Pacing: B+.  I went out very easy and moved up all day.  I lost places at FH due to my long-sit for shoes and blister care, but otherwise moved well.  I slowed big-time from the River, in -- but with my lack of fitness, that was largely unavoidable.

Mechanics: B.  Good: being able to propel on dead quads using the hips.  Not good: the damn left trunk.  But at least I recognized it and was able to self-correct.  No significant mechanical pain, which was as shocking as it was awesome.

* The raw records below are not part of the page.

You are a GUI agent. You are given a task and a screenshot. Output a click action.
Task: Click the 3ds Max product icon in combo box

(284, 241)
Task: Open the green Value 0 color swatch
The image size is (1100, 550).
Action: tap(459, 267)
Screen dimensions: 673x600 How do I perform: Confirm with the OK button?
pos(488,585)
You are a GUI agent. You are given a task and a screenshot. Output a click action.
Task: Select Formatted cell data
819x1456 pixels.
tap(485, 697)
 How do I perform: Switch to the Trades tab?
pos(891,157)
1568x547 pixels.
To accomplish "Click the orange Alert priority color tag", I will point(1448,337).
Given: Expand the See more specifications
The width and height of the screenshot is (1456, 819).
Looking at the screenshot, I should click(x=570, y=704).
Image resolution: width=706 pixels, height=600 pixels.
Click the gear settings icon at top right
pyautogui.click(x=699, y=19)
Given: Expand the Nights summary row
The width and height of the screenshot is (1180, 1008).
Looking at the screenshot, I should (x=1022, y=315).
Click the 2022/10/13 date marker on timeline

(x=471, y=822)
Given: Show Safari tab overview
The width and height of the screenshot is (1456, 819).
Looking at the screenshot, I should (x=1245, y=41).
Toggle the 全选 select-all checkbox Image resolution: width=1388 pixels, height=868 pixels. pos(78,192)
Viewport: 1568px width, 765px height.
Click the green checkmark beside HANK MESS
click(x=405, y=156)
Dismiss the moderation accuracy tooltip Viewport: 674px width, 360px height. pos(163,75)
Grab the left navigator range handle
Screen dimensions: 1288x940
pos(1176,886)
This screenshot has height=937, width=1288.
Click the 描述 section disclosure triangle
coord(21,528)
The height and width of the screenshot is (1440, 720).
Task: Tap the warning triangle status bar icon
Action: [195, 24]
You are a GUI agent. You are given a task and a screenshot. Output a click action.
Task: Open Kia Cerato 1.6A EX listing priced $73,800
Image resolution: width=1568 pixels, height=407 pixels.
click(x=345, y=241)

Hydration/Fuel/Electrolyes: A-.  Yes, I overdid it, but I never had a true gut issue.  I hauled way too much liquid, but it worked.  I had to be perfect with fuel to make up for legs.  I had no margin of error.  I nailed it.  The beeping watch every 20-minutes was prefect for consistent calories and water.

Mental Toughness: B+. 
Good: keeping the legs going, solving problems, staying coherent.  Not good: giving up in the last 2 miles.  Like Nick said, I could've found 1:52.  I should've pushed the ups around Robie and I'd be a "Western States Teen-er" instead of a 20+ guy.